実際のところ、最初に絡まれた際、その逃げ場所を人混みか【旧市街地】かという場面において、【旧市街地】を選んでいた。それは、周囲の人々や【教会】の役割を、自分はともかく、トーマの命よりも重きを置いた行為である。そして、現に、ティルを庇ってトーマは剣で切り付けられた。
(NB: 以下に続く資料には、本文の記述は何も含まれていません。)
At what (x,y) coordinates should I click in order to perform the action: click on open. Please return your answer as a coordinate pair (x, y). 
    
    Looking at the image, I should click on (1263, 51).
「一応、日々の講習の報酬として、ティルの護衛役を務めているので、本当は、貸し借りはないんだけどね。最近の【北の国】や【森の人】のお話も面白かったよ。」
「私、トーマがきちんと聞いてくれてるから、ある意味、手が抜けないというか…」
「それって、もしかして、ちょっと迷惑っていう意味?」
「そうじゃないの。でも、真剣に聞かれていると、ミスしてはいけない…とか思ってしまうし。で、でも、話甲斐もあるんだよ。」
彼是、1か月近く、孤児院での啓蒙活動に同行していたし、その行き来でティルに様々な事を尋ねることができた。-それはティルが、トーマの事を【落人】であることを知っているからであるが-
トーマもまた、ティルの求めに応じ、少しではあるが元の世界の話をした。そんな話はユーナとしか、したことがなかったため、トーマ自身、心理的にティルを身内にように感じてしまっているのだろう。